• [THE RECORDS]:
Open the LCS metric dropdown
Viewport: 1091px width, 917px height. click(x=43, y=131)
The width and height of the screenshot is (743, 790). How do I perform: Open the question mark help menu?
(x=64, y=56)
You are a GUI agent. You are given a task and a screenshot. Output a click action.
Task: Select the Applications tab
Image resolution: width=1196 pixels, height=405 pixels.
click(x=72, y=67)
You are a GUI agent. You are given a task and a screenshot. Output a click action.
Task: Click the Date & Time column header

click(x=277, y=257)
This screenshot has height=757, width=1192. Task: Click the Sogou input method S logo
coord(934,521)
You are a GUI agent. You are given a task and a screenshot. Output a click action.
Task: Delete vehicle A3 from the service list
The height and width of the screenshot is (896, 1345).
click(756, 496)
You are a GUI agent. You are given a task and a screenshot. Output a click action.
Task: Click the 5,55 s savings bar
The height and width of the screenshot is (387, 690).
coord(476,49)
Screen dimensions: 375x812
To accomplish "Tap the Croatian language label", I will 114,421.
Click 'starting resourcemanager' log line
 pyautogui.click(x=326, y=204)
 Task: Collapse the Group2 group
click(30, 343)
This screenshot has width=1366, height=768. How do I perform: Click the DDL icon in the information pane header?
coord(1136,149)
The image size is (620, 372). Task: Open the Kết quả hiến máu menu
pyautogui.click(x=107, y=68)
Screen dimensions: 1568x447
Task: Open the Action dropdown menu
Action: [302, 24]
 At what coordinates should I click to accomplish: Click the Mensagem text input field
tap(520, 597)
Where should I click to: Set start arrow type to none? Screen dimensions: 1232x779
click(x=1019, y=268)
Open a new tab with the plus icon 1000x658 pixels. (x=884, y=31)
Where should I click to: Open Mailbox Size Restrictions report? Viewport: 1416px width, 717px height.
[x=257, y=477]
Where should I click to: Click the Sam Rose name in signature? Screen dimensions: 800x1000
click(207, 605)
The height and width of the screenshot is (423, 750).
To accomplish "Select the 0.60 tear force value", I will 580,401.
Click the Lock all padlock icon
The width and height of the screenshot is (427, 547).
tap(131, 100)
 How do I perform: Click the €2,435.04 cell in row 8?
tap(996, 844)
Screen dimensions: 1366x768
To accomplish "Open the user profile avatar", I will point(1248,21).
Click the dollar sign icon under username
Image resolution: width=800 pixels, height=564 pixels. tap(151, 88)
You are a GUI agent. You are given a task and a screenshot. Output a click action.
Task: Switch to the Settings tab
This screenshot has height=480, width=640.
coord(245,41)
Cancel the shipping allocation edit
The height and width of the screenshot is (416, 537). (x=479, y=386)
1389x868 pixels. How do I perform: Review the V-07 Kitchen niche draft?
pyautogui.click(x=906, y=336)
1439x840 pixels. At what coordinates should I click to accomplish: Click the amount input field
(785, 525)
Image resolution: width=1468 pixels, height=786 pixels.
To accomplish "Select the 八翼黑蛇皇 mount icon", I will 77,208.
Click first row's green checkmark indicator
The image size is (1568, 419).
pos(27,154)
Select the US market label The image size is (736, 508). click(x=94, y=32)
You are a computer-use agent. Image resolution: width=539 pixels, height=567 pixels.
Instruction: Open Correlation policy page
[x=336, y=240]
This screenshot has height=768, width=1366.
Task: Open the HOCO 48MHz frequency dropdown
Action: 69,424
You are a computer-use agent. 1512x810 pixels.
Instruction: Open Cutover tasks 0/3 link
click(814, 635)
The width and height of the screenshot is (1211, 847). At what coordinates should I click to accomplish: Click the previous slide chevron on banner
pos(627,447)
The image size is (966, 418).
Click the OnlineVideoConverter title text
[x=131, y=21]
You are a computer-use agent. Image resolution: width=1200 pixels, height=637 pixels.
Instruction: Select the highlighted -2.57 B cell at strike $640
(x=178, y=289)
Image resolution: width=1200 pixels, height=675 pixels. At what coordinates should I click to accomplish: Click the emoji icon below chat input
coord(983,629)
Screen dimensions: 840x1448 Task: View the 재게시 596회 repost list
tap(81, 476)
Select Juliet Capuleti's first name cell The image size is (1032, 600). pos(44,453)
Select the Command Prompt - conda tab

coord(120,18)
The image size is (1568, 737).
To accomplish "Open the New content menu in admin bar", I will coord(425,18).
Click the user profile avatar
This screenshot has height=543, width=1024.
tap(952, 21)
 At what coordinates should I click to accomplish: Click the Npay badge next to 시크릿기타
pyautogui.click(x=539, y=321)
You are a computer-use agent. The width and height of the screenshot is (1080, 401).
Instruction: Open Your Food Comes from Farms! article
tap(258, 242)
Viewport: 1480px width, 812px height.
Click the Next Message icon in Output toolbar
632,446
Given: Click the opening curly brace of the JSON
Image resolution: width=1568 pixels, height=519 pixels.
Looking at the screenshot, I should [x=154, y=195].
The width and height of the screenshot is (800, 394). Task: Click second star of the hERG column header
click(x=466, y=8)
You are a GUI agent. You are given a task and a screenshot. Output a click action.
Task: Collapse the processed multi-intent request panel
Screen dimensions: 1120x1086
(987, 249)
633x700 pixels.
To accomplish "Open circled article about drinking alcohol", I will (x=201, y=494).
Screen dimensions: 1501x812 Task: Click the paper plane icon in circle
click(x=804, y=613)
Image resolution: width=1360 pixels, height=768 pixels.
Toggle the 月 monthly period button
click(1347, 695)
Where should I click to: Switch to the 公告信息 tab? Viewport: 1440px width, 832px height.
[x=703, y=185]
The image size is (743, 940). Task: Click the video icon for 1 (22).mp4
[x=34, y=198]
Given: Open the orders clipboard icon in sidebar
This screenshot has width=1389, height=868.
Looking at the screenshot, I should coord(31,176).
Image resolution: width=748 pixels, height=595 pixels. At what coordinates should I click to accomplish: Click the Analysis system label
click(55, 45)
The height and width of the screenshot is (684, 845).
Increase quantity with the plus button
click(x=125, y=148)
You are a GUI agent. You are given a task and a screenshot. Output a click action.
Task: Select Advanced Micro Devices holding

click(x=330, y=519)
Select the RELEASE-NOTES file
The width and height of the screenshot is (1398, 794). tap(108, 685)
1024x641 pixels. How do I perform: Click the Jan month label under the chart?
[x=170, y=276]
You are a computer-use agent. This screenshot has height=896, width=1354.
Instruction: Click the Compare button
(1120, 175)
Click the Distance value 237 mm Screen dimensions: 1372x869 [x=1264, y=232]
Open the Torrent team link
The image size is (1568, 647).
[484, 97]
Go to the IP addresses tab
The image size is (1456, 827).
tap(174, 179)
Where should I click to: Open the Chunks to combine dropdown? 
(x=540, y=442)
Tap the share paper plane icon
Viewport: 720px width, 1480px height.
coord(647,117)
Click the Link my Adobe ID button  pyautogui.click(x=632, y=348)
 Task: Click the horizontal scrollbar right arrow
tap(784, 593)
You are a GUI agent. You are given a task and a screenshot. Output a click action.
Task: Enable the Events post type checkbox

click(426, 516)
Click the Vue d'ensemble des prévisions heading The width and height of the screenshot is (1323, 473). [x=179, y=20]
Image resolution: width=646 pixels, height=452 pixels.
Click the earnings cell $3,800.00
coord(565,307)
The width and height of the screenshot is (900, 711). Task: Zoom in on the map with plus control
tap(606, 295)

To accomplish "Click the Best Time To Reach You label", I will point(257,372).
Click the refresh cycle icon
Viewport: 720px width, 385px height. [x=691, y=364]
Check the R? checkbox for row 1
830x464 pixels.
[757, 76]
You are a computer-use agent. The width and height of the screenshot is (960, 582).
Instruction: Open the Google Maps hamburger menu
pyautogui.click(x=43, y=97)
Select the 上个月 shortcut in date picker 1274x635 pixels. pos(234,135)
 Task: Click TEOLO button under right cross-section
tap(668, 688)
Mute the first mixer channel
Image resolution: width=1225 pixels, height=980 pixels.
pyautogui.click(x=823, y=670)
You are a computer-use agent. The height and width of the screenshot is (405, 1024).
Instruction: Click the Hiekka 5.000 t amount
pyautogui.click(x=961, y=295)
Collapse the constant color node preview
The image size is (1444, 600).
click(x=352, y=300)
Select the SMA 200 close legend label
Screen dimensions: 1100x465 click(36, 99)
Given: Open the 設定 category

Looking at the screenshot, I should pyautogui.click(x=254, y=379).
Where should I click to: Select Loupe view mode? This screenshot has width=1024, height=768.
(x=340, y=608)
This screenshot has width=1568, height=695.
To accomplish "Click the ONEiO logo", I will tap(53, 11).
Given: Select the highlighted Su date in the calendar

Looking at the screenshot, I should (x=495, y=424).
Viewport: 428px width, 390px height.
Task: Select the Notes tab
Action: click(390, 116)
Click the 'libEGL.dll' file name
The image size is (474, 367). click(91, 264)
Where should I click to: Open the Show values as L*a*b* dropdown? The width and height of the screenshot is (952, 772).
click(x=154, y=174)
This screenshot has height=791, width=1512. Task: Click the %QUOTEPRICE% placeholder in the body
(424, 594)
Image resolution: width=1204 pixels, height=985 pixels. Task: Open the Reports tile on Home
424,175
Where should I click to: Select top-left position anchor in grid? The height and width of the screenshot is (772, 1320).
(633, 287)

• [ASSIGNMENT]: Lines of the material in which the word "point" occurs are to be copied out.

• [SOLUTION BELOW]:
To accomplish "Open the user profile avatar", I will point(1248,21).
To accomplish "Click the Best Time To Reach You label", I will point(257,372).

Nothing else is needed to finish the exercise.